Virgiliu Bîrlădeanu noted that recently mobilized troops were concentrated in Șerpeni. These were badly trained and weren’t even dressed in military uniforms. “On August 18, about 30,000 persons without military training were taken to the mined battlefield. They imitated that offensive during several days. They didn’t have any chance and locals said that in that moment the water in the Nistru turned red. It was a mass tragedy that the official propaganda overlooked in the Soviet period. In the time of Voronin, many events were staged in Șerpeni but the truth about that episode of the war was ignored. The other stages of the war that led to its end were as bloody and as the regime of Stalin didn’t change its essence during the war,” he stated.
German political scientist Anneli Ute Gabanyi, senior research analyst at the Research Institute of Radio Free Europe in Munich and senior research associate at the German Institute for International and Security Issues in Berlin, said that Russia today wants to be the perpetuator not only of World War II but in a way wants to change the results achieved after the Fall of the Berlin Wall. “It’s true that at the beginning the Communist ideology was internationalist but Stalin brought about an ideological change, turning the Soviet Union’s war against Germany into the Great Patriotic War. He used nationalism and patriotism in the second part of the war in a very pronounced way,” noted Anneli Ute Gabanyi, who is the author of recent history studies and security studies concerning Romania and the Republic of Moldova.

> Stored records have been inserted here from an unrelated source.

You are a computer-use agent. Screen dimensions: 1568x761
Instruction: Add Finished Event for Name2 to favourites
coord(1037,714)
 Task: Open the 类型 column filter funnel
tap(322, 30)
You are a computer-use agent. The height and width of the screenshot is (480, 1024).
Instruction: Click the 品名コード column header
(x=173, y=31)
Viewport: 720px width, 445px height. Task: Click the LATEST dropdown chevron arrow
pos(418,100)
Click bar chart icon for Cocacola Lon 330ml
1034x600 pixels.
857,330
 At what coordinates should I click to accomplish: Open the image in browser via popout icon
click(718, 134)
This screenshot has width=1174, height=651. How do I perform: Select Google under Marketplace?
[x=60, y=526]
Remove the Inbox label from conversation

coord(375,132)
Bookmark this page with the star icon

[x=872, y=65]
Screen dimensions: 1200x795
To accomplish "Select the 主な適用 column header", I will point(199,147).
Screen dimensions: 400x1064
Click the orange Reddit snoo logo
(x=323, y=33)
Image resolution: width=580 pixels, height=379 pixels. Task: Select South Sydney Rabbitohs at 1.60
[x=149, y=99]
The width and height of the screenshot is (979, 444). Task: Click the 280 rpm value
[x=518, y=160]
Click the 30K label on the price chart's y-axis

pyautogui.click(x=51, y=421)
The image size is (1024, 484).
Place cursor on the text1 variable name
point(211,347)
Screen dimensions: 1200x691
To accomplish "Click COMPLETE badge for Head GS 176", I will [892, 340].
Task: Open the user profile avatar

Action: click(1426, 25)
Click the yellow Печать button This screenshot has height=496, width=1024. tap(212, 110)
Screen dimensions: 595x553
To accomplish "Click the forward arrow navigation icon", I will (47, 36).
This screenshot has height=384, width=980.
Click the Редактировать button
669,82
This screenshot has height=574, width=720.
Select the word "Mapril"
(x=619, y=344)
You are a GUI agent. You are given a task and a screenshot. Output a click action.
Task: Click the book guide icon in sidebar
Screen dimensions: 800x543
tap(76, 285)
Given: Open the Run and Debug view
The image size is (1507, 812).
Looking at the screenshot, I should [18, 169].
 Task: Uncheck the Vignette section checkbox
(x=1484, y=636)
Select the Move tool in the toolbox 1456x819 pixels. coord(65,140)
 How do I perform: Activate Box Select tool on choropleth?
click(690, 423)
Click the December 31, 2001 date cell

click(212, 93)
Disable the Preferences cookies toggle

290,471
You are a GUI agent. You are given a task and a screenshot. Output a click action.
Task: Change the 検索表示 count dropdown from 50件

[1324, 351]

According to her, today they insist on the same mobilization note as then, trying to present the war or the so-called special operation against Ukraine as a battle of Russia that purportedly defends the interests of nations, of the modern world and international order against alleged neo-Nazism. “Putin pretends that this neo-Nazism exists in Kyiv and that there is a new pro-Nazi coalition that supports Ukraine in this new war,” stated the political scientist.
“This is a technique to legitimize the current war waged by Russia against Ukraine. It is a technique to mobilize the population that is somehow misinformed and uniformed in current Russia. It seems that this propaganda technique is effective in this country. On the other hand, it is a tactic to explain the fight led by Putin who 15 years ago said that the dismemberment of the Soviet Union was actually the biggest catastrophe of the 20th century. We remember the diplomatic introductions before the military attack on Ukraine in which it was very clear that Russian aims to revive the history that existed before 1997, when it was decided to expand NATO,” said Anneli Ute Gabanyi.
The public debate entitled “Final stage of World War II: reality and myths about the USSR’s and Anti-Hitler Alliance’s contribution. Postwar fate of the USSR, Germany and nations freed from Nazi occupation” was the eighth installment of IPN’s project “100 years of USSR and 31 years without USSR: Nostalgia for Chimeras”, which is supported by the Hanns Seidel Foundation.